Jonathan lo observó fijamente.

—Eso me suena un poco ambiguo.

—Usted siempre busca a las cosas un significado más sutil que el que tienen —dijo Robert levantándose.

—Cuando vuelvan Louis y Howard daré la información a los diarios.

—A los diarios les encantan las noticias resonantes como ésa, llenas de escándalos, crímenes, abortos, cohecho y perjurio, adulterio, la deshonra de una figura pública. Lo admito, Jon, pero aunque los diarios estén ansiosos de que les explique su historia, querrán tener pruebas de cada palabra. ¿Tiene usted esas pruebas?

Jonathan le miró. Los ojos se le dilataban y se le achicaban.

—¿Pruebas?

—Sí. Declaraciones juradas. La que hizo Martin Eaton ya agonizante, para empezar, la de las muchachas, la de la señora Beamish. Claro, supongo que usted podría pedir una orden judicial para exigir que Louis las entregue, pero ¿qué pasaría si Louis negara haber tenido esas declaraciones juradas en sus manos? Louis es todo un poder en este pueblo y usted lo sabe. Su palabra va a pesar más que la de usted. —Sonrió ante la cara congestionada de Jonathan, aunque seguía sintiendo bastante miedo.

—Han tomado en consideración cada posibilidad para protegerle de los posibles resultados de su carácter dulce y sus inmoderados impulsos.

Jonathan se levantó, fue a buscar otro vaso, lo llenó y lo tragó de un golpe. Su aspecto anunciaba peligro.

—Louis quiere que usted se quede en Hambledon —dijo Robert— donde nació usted y todos sus antepasados. Sabe, aunque usted lo niegue, cuánto quiere usted a este pueblo y lo profundamente enterradas que están sus raíces. Sabe todo lo que usted ha tratado de hacer por Hambledon. Sabe lo que significará para usted irse de aquí. Todo lo que ha hecho ha sido por usted.

—Mi querido Louis —dijo Jonathan.

—Hay alguien más que no he nombrado todavía: Jenny Heger.

—Deje en paz a Jenny —dijo Jonathan apartando el vaso de la boca—. No hay ningún futuro para Jenny y yo. Tengo suficiente presencia de ánimo para saberlo, suficiente claridad mental para comprender lo que sería de Jenny si me casara con ella.

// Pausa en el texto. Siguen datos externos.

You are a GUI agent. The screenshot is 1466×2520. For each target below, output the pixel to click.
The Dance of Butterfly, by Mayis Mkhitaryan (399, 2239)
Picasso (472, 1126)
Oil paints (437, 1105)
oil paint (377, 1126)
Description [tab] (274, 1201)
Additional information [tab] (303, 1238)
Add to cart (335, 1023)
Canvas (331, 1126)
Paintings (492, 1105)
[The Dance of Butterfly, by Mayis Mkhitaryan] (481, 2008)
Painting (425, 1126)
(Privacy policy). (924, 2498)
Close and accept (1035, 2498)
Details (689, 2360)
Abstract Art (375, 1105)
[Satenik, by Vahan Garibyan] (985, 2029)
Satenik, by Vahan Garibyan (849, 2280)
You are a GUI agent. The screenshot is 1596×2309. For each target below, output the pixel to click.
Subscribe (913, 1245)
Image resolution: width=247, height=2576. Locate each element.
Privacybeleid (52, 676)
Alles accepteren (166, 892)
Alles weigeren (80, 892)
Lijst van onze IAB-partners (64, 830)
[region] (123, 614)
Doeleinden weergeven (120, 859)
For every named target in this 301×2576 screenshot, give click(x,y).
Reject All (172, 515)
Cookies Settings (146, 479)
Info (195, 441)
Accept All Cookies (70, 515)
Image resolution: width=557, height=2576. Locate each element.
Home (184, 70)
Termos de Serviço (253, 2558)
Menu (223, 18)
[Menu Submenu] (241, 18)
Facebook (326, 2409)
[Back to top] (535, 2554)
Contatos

—Bueno, las mujeres son muy raras, Jon. Me fastidia pensar que una muchacha como Jenny pueda casarse con un hombre como usted. En realidad, creo que no podría quedarme en este pueblo si usted se casara con Jenny. —Robert hablaba con toda calma—. Me dolería demasiado, pero sería la elección de Jenny y tiene todo el derecho de hacerla.

—Dejo a Jenny en sus manos, Bob —dijo con una leve sonrisa.

—Un hombre normal no diría tal cosa, pero usted no es normal. Además, Jenny no es una mercadería para negociarla y entregarla a quien la haya pagado. Es un ser humano, una mujer, con su propia mente y sus propios deseos. El otro día me dijo que nunca le olvidaría y que nunca se casaría con nadie más que con usted. Sí, en realidad las mujeres son raras.

Le resultaba insoportable quedarse ahora que había hablado de Jenny, de modo que abrió la puerta y abandonó la casa. Jonathan le miró alejarse a través del césped en dirección al consultorio, con la rubia cabeza inclinada y con los movimientos de quien está demasiado apenado.

Oyó sonar incesantemente el teléfono y a la atareada Mary contestando:

—No, el doctor no está en casa. ¿Tiene algún encargo para él?

Jonathan cogió la botella de whisky y un vaso y subió las escaleras, encerrándose en su cuarto.